[Target position records]
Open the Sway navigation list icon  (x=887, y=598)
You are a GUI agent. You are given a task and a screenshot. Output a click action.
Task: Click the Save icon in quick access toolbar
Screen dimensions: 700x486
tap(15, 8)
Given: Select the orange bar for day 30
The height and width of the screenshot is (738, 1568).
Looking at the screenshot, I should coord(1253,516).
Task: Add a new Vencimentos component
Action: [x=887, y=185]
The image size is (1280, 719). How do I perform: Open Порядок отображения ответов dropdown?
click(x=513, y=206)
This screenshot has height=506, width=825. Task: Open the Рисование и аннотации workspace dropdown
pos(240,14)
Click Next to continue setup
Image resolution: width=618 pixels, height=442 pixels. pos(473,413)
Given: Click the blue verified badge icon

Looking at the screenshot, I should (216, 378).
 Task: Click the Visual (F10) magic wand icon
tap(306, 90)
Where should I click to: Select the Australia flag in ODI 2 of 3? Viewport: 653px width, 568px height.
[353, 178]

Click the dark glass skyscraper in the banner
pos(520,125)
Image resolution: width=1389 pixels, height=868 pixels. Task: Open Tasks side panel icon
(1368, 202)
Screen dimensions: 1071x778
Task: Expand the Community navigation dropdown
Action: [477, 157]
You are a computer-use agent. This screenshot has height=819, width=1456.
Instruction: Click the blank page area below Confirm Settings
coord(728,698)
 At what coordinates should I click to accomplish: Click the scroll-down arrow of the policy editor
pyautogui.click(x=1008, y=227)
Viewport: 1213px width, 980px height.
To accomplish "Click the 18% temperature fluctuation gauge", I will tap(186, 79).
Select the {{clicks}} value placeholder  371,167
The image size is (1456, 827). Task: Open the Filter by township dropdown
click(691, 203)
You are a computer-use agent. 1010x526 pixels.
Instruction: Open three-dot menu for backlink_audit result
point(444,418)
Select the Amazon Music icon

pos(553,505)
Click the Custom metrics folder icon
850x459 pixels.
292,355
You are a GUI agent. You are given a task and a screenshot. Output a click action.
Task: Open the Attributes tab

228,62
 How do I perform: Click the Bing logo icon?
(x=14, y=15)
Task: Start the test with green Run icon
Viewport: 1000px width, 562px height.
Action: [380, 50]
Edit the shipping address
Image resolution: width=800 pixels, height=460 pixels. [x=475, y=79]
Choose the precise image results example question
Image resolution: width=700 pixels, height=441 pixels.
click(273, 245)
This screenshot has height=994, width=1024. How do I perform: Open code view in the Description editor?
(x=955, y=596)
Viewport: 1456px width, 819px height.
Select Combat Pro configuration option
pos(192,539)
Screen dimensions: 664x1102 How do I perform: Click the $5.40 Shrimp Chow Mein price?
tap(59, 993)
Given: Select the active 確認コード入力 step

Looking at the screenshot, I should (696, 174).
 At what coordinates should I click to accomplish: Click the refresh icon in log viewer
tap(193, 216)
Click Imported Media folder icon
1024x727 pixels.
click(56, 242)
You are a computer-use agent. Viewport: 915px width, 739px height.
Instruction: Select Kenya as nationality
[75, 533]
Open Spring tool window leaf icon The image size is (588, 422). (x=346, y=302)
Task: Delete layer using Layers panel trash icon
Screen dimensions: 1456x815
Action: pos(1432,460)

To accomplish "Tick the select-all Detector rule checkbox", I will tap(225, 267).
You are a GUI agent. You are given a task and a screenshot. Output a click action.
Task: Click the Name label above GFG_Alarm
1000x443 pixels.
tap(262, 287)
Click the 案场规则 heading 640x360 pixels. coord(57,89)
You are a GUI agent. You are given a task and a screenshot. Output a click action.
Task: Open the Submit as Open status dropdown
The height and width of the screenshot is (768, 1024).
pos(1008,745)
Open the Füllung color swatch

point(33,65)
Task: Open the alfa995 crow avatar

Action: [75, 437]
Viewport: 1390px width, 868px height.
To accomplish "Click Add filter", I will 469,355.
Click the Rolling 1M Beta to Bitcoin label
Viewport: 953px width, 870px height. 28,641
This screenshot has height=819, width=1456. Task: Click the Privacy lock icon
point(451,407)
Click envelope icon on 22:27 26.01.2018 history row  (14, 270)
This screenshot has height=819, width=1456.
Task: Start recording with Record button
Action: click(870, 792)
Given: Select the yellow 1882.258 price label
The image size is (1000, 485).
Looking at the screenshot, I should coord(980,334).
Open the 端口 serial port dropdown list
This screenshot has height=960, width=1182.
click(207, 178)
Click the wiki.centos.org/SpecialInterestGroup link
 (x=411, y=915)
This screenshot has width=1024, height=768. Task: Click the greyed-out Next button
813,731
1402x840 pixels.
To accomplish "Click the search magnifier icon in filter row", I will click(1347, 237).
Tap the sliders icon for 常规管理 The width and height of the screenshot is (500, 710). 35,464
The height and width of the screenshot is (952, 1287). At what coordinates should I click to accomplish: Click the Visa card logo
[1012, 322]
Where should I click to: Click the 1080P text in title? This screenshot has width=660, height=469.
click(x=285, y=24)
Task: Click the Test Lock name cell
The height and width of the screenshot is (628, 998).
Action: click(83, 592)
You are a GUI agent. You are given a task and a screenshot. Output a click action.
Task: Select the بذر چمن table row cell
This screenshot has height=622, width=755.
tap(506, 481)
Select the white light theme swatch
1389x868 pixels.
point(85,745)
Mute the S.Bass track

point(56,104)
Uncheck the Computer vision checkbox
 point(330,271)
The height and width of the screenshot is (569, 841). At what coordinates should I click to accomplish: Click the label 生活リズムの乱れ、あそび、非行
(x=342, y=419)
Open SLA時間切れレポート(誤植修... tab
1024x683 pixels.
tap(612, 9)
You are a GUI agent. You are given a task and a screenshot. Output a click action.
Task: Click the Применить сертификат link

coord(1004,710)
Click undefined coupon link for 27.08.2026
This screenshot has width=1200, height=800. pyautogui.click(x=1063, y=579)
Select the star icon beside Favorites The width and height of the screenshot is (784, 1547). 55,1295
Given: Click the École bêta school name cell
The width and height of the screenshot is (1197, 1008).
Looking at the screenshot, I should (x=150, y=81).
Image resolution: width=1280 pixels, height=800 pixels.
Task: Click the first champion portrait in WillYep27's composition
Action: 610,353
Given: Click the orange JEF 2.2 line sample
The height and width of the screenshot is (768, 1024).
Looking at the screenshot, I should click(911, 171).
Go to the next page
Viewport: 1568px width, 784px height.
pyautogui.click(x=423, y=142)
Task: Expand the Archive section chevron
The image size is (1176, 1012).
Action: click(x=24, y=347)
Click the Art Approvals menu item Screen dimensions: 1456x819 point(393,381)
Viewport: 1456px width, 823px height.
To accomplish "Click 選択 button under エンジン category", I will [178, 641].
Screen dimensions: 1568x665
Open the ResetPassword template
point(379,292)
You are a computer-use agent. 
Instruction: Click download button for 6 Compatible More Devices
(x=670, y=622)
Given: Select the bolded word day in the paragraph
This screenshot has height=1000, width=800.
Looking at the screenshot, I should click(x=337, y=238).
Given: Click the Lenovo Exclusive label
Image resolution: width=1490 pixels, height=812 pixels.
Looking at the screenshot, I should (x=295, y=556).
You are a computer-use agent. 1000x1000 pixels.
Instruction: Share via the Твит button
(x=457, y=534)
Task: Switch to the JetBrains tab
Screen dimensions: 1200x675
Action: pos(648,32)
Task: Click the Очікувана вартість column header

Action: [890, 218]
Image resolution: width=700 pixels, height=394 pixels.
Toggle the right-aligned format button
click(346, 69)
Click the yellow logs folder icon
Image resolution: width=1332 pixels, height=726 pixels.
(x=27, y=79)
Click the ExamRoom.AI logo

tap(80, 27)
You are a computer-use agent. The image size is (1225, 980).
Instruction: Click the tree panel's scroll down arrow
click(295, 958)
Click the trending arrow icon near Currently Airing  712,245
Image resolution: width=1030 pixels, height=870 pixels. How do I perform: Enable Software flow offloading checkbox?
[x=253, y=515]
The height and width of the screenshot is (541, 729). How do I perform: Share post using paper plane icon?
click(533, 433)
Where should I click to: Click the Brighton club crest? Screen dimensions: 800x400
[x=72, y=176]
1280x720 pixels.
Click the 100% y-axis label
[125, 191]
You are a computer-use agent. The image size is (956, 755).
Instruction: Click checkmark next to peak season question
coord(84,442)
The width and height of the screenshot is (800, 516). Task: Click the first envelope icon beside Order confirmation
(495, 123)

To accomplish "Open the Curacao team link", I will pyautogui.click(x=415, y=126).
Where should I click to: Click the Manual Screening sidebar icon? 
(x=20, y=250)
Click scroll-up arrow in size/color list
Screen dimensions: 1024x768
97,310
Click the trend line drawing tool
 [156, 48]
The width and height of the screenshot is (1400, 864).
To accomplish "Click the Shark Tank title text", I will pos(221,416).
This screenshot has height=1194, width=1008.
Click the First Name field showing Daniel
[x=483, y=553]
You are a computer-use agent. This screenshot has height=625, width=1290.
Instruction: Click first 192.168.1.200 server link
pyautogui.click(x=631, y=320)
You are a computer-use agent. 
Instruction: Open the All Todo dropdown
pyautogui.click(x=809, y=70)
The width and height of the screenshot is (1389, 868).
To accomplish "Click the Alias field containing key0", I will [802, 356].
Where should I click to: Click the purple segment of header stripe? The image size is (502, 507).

[The request]
Rewrite the lines from the one containing "Image resolution: width=1030" through the one containing "click(533, 433)", replacing "paper plane" with "send" and changing nothing else.

[The output]
Image resolution: width=1030 pixels, height=870 pixels. How do I perform: Enable Software flow offloading checkbox?
[x=253, y=515]
The height and width of the screenshot is (541, 729). How do I perform: Share post using send icon?
click(533, 433)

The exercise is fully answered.